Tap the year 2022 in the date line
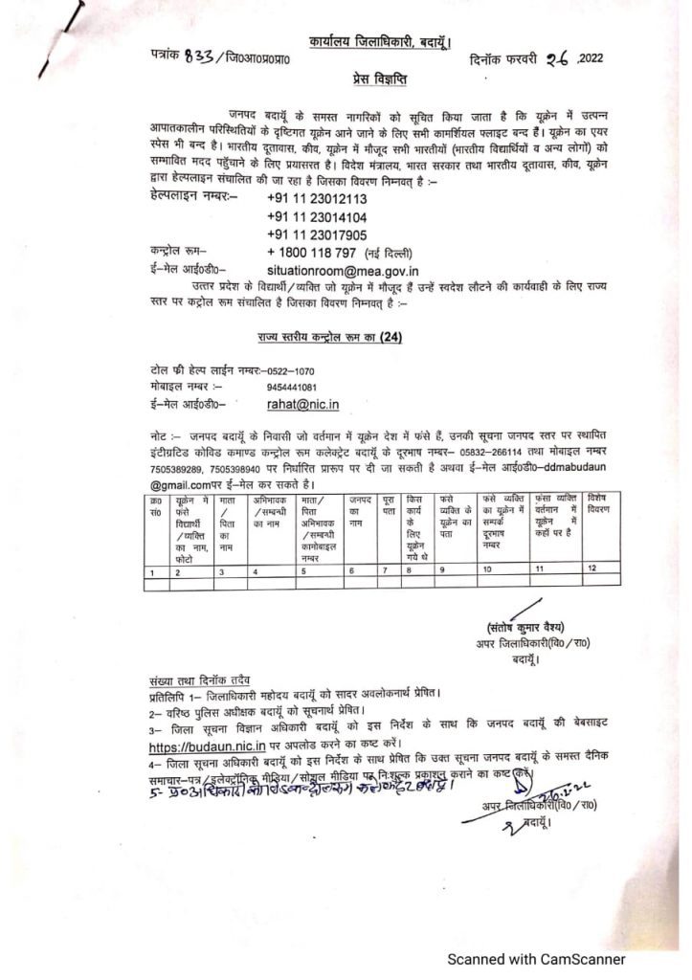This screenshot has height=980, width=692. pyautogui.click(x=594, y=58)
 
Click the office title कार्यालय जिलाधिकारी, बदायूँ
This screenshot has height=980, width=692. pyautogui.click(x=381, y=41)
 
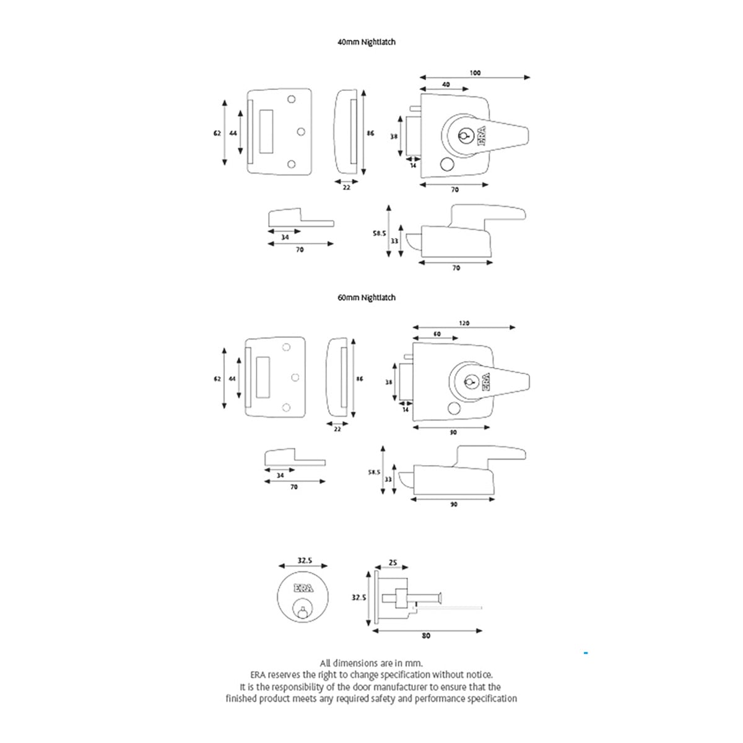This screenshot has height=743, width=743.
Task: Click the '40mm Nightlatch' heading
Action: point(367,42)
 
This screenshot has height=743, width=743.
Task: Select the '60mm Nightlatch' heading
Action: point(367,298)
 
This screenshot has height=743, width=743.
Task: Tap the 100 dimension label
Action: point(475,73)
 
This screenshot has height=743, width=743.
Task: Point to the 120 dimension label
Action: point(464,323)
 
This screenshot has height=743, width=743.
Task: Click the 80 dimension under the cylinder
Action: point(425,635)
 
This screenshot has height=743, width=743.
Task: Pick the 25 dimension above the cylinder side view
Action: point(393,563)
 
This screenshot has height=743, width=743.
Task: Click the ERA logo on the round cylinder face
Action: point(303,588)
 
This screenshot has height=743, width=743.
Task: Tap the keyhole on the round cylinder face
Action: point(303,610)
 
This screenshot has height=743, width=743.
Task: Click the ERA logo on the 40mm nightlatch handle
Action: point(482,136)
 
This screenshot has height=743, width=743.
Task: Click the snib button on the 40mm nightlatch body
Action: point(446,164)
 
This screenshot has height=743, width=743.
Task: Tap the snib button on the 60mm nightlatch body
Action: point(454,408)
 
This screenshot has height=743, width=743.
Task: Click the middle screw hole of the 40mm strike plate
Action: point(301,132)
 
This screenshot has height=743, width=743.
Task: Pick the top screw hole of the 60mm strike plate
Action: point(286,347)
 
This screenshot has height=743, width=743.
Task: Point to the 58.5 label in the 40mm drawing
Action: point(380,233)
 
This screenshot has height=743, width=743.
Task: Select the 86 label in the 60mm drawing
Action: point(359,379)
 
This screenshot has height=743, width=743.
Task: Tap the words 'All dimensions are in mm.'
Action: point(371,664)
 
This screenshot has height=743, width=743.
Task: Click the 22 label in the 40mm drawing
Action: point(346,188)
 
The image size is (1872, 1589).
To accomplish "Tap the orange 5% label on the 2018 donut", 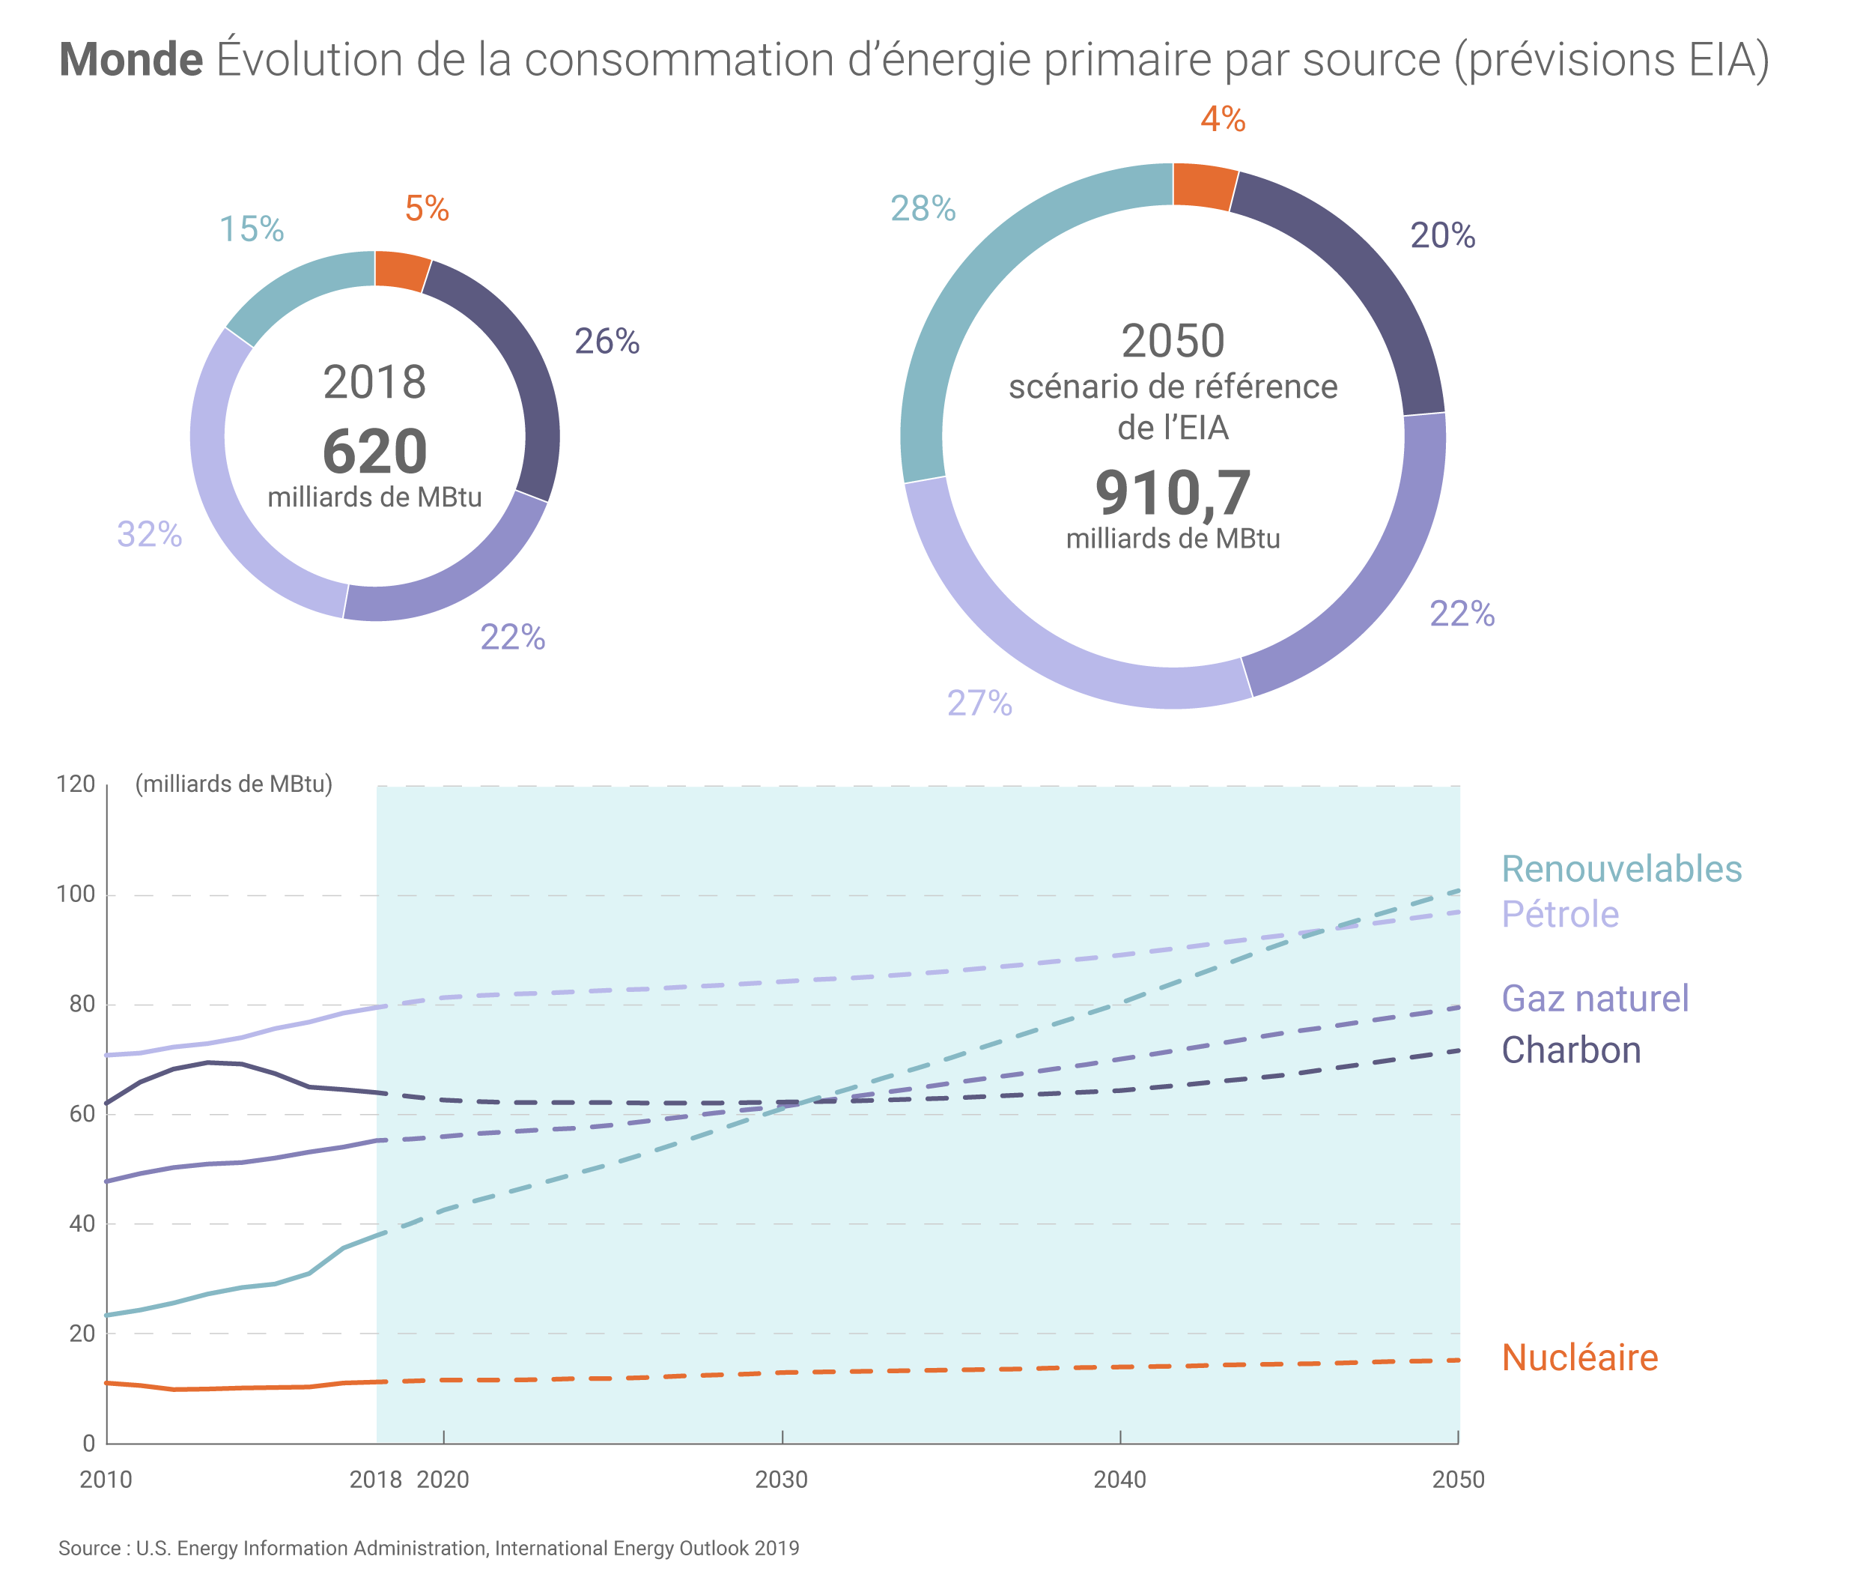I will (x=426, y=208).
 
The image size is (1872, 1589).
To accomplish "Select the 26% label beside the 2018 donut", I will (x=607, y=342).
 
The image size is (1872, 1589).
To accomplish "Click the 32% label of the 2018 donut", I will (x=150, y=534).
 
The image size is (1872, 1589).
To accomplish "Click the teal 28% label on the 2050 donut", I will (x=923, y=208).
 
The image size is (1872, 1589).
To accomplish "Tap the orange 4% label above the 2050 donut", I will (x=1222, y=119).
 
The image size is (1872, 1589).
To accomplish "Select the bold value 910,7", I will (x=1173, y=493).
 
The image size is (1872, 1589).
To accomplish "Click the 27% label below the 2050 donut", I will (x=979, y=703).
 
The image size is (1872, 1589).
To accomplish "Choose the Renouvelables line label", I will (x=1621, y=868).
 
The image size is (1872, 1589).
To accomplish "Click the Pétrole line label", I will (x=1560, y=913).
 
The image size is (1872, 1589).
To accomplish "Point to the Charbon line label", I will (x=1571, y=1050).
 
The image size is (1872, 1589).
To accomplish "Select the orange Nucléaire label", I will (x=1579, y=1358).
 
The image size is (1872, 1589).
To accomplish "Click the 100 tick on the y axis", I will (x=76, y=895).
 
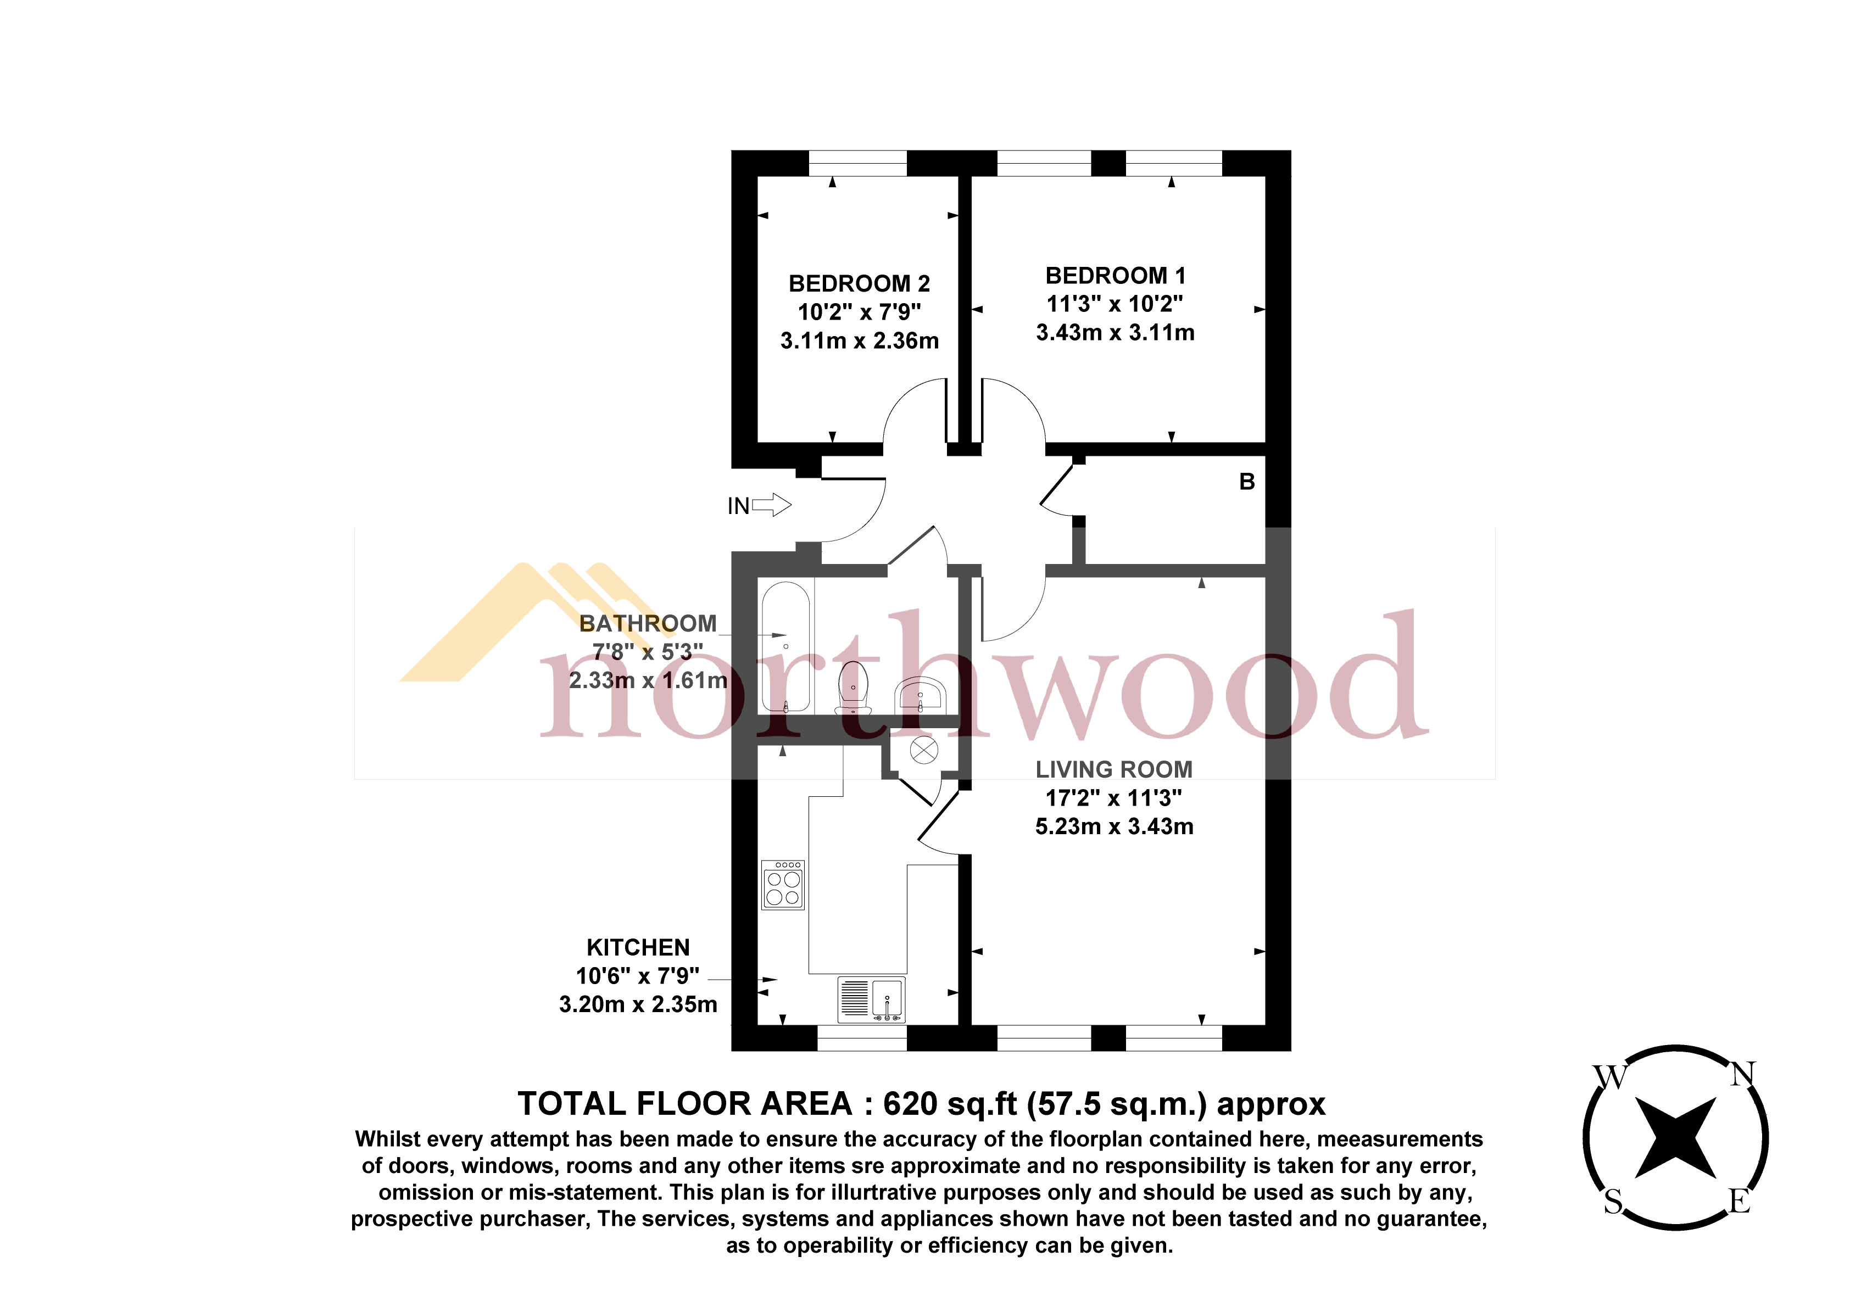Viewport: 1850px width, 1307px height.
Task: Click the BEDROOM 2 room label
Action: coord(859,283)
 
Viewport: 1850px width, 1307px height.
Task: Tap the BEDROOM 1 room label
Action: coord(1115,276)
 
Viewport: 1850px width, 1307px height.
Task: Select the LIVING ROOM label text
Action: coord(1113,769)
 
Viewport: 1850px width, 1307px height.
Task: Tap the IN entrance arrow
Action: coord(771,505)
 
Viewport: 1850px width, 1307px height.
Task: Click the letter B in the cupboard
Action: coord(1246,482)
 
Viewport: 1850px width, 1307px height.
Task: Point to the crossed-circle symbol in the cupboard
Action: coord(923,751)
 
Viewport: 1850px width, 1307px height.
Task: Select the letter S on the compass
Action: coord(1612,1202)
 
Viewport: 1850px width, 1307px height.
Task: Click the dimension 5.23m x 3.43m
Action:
---------------
Copy the records word for word from their first line through the line containing "Action: point(303,588)", including that line. Leave out the pictures.

▶ Result
Tap the year 2022 in the date line
This screenshot has height=980, width=692. pyautogui.click(x=594, y=58)
 
Click the office title कार्यालय जिलाधिकारी, बदायूँ
This screenshot has height=980, width=692. pyautogui.click(x=381, y=41)
 
This screenshot has height=743, width=743.
Task: Click the '40mm Nightlatch' heading
Action: point(367,42)
 
This screenshot has height=743, width=743.
Task: Select the '60mm Nightlatch' heading
Action: point(367,298)
 
This screenshot has height=743, width=743.
Task: Tap the 100 dimension label
Action: point(475,73)
 
This screenshot has height=743, width=743.
Task: Point to the 120 dimension label
Action: point(464,323)
 
This screenshot has height=743, width=743.
Task: Click the 80 dimension under the cylinder
Action: point(425,635)
 
This screenshot has height=743, width=743.
Task: Pick the 25 dimension above the cylinder side view
Action: point(393,563)
 
This screenshot has height=743, width=743.
Task: Click the ERA logo on the round cylinder face
Action: point(303,588)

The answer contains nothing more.